Written request A
In the text about Queen Máxima, repeat the passage from "Queen Máxima of" up to and including "consort since 1890.", switching "wife" to "spouse".
Written request B
Using the text about Queen Máxima, decide whether each statement below is true, and quote the words that settle it: (i) She was born in Buenos Aires. (ii) She earned her Economics degree from the University of Buenos Aires. (iii) She has three brothers.
Written request C
Carry on the text about Queen Máxima from the point where it stops.

Queen Máxima of the Netherlands (born Máxima Zorreguieta Cerruti[1] on 17 May 1971) is the wife of King Willem-Alexander. On 30 April 2013, she became the first Dutch queen consort since 1890.

Early life and education[edit]

Máxima Zorreguieta Cerruti was born in Buenos Aires, Argentina, on 17 May 1971. Queen Máxima is the daughter of Jorge Zorreguieta (born 1928), secretary of agriculture under President Jorge Rafael Videla during the National Reorganization Process dictatorship, and his second wife, María del Carmen Cerruti Carricart (born 1944). She has two brothers, a sister and three half-sisters by her father's first wife, Marta López Gil.[2][3] She is named after her paternal great-grandmother Máxima Bonorino Gonzalez (1874–1965), whose mother Máxima González y de Islas belonged to the family of Justo José de Urquiza († 1870), the first Constitutional President of Argentina.[4]

She grew up in the Recoleta neighbourhood of Buenos Aires city, and studied at Northlands School, a bilingual school of the city of Olivos. She graduated with a degree in Economics from the Pontifical Catholic University of Argentina in 1995, and later completed her studies with a Master in the United States. She subsequently worked for large international finance companies in Argentina, New York, and Brussels.[5] She also worked as a teacher of English language to children and adults, and of Mathematics for high school students and freshmen.

Through her father, she is a descendant of King Afonso III of Portugal, and other noble families of the Iberian Peninsula.[2][6][7]

Relationship with Willem-Alexander[edit]

Princess Máxima during her second pregnancy.

Data excerpt

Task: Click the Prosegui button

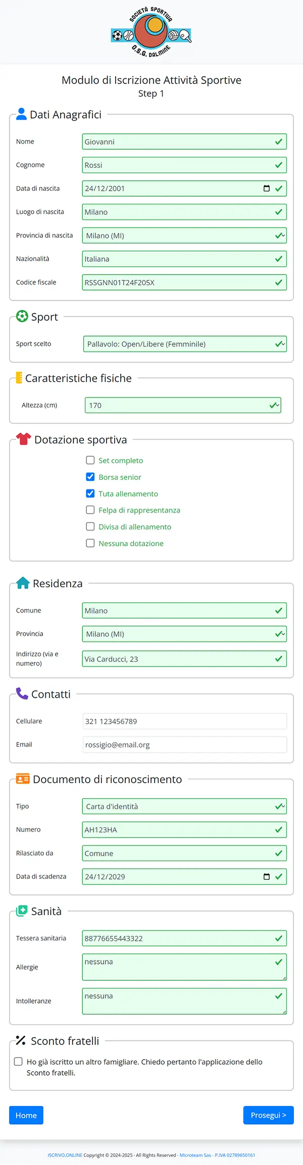Action: (269, 1115)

Written response A
Queen Máxima of the Netherlands (born Máxima Zorreguieta Cerruti[1] on 17 May 1971) is the spouse of King Willem-Alexander. On 30 April 2013, she became the first Dutch queen consort since 1890.

Written response B
(i) Yes: "was born in Buenos Aires, Argentina, on 17 May 1971"
(ii) No: "She graduated with a degree in Economics from the Pontifical Catholic University of Argentina in 1995"
(iii) No: "She has two brothers, a sister and three half-sisters"

Written response C
Máxima met Willem-Alexander in April 1999 in Seville, Spain, during the Seville Spring Fair. In an interview, they stated that he introduced himself only as "Alexander", so that she did not know he was a prince. She thought he was joking when he later told her that he was not only a prince, but the Prince of Orange and heir apparent to the Dutch throne. They agreed to meet again two weeks later in New York, where Máxima was working for Dresdner Kleinwort Benson. Their relationship apparently began in New York, but she did not meet his parents, Queen Beatrix and Prince Claus, for some time.[citation needed]

The news of the couple's relationship and eventual marriage plans caused controversy in the Netherlands, due to the involvement of Máxima's father Jorge Zorreguieta as a cabinet minister during the National Reorganization Process. Her father's tenure as a minister took place during the beginning stages of the Dirty War, a period of repression that saw 10,000–30,000 people killed or disappeared during the seven-year military regime. At the request of the States General, Michiel Baud, a Dutch professor in Latin American studies, carried out an inquiry into the involvement of Zorreguieta in the Dirty War. Zorreguieta claimed that, as a civilian, he was unaware of the Dirty War while he was a cabinet minister. Baud determined that Máxima's father had not been directly involved in any of the numerous atrocities that took place during that period. However, Baud also concluded that Zorreguieta was almost certainly aware of them; in Baud's view, it was highly unlikely that a cabinet minister would not have known about them.[8] Even so, his possible presence at the royal wedding was debated for several months.[9]

Marriage and family[edit]

Willem-Alexander, Maxima and their daughters; on the balcony of the Royal Palace, after the abdication of Queen Beatrix in 2013.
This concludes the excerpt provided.